*** Opening Selected passage ***

Do Not Provide a Hiding Place for Acquired Notions
(Clearwisdom.net) Lately I have had a clearer understanding of my acquired notions, as well as how these habits can control people's thoughts and behavior. Master had said in the article "For Whom do You Exist?" (Essentials for Further Advancement)
"If these acquired notions become too strong, their role will reverse by dictating a person's true thinking and behavior. At this point, that person might still think that they are his own ideas. This is the case for almost all contemporary people."
I find that bad thoughts are not necessarily obvious or at the surface. They are usually simply reactions to what happens and covertly control people's behavior. In the past, monks in remote mountains might have been able to reach a state free of bad thoughts, probably because they did not come in contact with ordinary society, so their bad thoughts had no opportunity to surface.

*** Closing Selected passage ***
*** Opening Provided material ***

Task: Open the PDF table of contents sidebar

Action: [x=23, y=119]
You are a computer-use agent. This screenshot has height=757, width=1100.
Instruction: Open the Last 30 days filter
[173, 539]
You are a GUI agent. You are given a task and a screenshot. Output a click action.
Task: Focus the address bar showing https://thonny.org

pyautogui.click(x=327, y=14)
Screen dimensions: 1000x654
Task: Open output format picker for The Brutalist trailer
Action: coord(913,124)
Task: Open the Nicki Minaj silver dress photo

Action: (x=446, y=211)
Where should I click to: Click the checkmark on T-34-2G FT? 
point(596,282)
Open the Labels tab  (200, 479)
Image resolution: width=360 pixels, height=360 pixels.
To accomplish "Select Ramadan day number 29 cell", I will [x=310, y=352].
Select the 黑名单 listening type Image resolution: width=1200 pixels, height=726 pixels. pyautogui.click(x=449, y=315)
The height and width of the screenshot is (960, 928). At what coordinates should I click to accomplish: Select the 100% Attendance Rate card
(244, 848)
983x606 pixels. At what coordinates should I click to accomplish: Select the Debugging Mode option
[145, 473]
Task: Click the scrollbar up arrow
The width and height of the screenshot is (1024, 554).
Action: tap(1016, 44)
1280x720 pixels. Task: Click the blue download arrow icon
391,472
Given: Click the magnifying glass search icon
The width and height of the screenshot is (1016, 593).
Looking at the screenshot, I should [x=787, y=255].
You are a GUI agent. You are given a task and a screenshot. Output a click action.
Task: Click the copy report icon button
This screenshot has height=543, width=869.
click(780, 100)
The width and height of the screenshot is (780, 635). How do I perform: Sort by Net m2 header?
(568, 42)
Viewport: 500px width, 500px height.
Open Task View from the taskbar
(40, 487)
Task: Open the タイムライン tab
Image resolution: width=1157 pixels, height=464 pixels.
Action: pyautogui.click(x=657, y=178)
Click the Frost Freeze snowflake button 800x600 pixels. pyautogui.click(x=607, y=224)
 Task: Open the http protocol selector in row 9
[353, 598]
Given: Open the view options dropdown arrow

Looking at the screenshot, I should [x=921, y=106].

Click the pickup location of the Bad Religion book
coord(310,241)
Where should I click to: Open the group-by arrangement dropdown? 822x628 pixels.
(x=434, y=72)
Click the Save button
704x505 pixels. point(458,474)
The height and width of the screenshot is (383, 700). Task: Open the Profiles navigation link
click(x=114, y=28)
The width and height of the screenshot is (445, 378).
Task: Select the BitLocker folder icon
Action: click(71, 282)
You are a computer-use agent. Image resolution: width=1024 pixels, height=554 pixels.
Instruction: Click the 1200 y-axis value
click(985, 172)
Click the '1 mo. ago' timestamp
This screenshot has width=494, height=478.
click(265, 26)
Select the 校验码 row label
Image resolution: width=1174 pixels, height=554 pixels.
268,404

*** Closing Provided material ***

*Work to complete*.
A: Answer these questions from the article on acquired notions:
(i) What is the title of the quoted article?
(ii) According to the quoted passage, what happens when acquired notions become too strong?
(iii) Why, according to the writer, might monks in remote mountains have reached a state free of bad thoughts?
B: Decide whether each statement agrees with the article on acquired notions. Answer yes or no, and quote the words that decide it.
(i) The writer finds that bad thoughts always show on the surface.
(ii) The quoted passage says its point applies to almost all contemporary people.
(iii) The quoted article comes from Essentials for Further Advancement.
C: Carry on the article on acquired notions from where it stops.
The items aren't needed for anything that comes after them.

*Results for each task*.
A:
(i) "For Whom do You Exist?"
(ii) Their role reverses, and they dictate a person's true thinking and behavior.
(iii) They probably did not come in contact with ordinary society, so their bad thoughts had no opportunity to surface.

B:
(i) No: "bad thoughts are not necessarily obvious or at the surface."
(ii) Yes: "This is the case for almost all contemporary people."
(iii) Yes: "(Essentials for Further Advancement)"

C:
Notions often appear as a kind of emotion, a desire, a thought of how to do something, or even a kind of habit. It is difficult to distinguish them from your true thoughts. For instance, when everyday people come to ask for my help, they always smile and act humbly. When I ask others for help I find myself doing the same thing and also act humbly and speak gently. What kind of attachment did such behavior hide? A protective ego, and anxiety about the loss of my own interests. That is the reason for my keeping a low profile and protecting my interests. Acquired habits control people's behavior. Although there were no bad thoughts in my mind, my behavior already mirrored specific habits.
One acquired habit is that of fear. For the most part, I fear nothing. Occasionally, though, when something unexpected happens to me, many inappropriate thoughts that stem from fear immediately pop into my head.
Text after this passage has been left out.